Rewrite the rows below with "avatar" renamed to "icon" and nothing else changed, omitting the pictures.

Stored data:
..........

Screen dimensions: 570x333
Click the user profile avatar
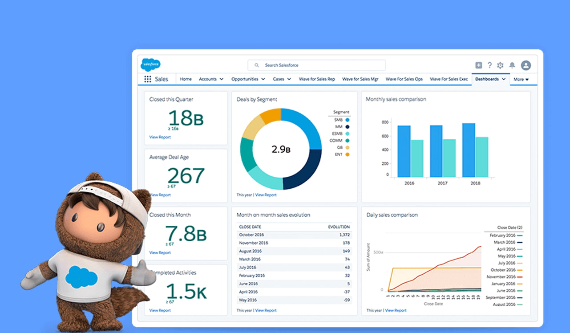pos(526,65)
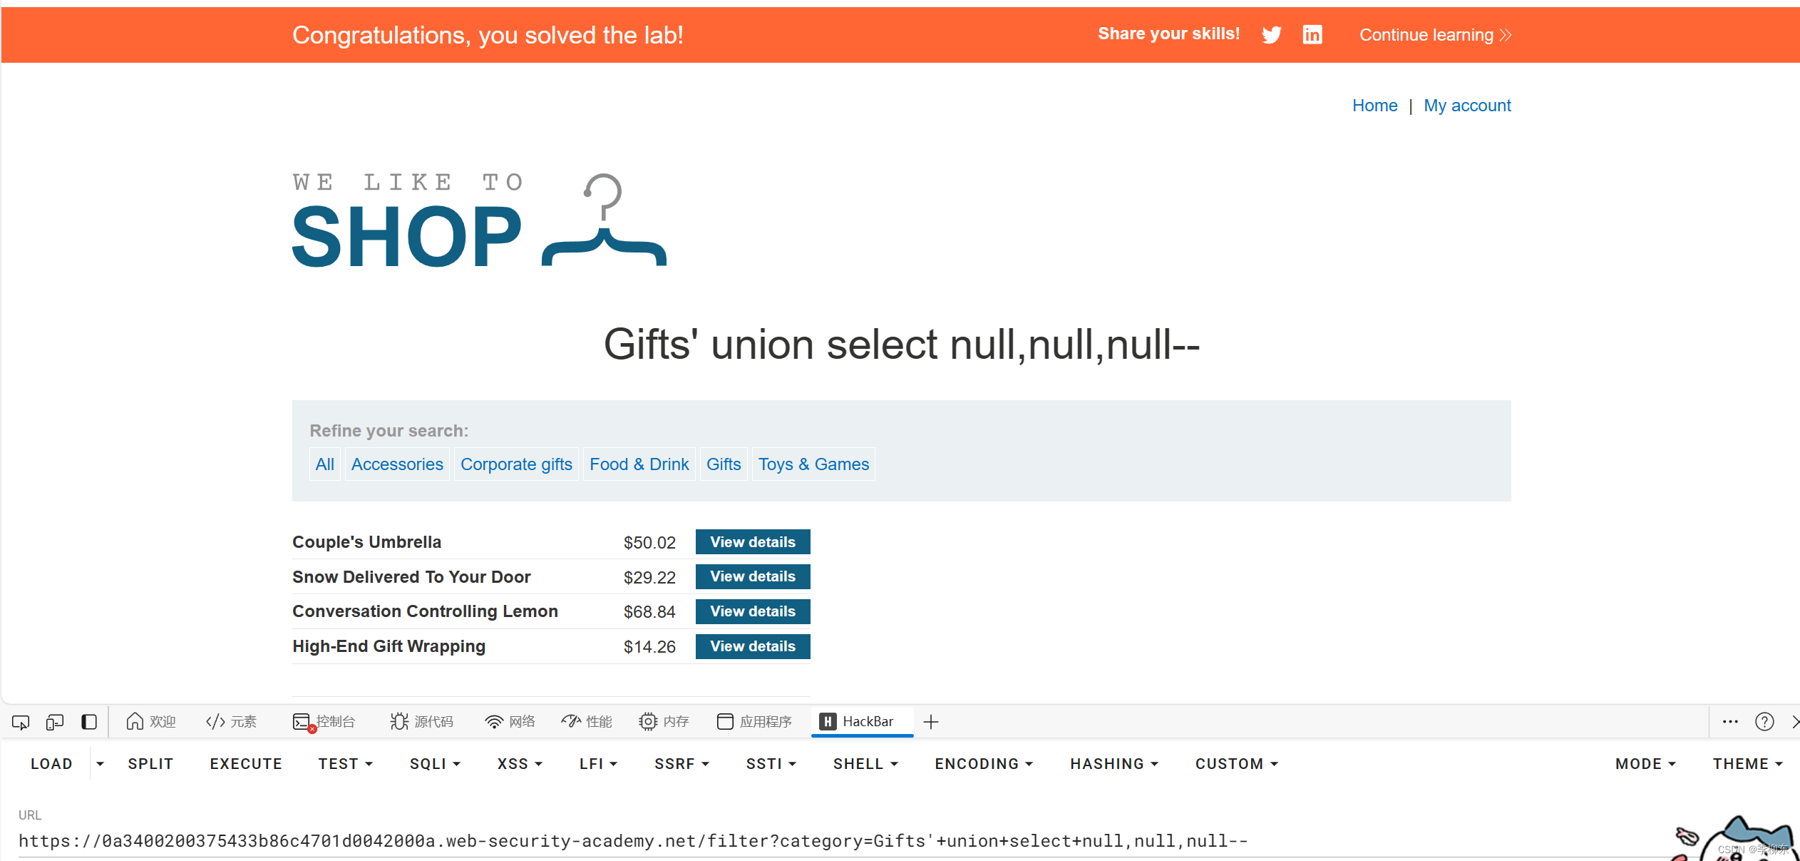This screenshot has width=1800, height=861.
Task: View details for Couple's Umbrella
Action: click(x=752, y=541)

..........

[The result]:
Screen dimensions: 570x333
Click the user profile icon
pos(526,65)
This screenshot has width=1800, height=861.
Task: View details for Couple's Umbrella
Action: click(x=752, y=541)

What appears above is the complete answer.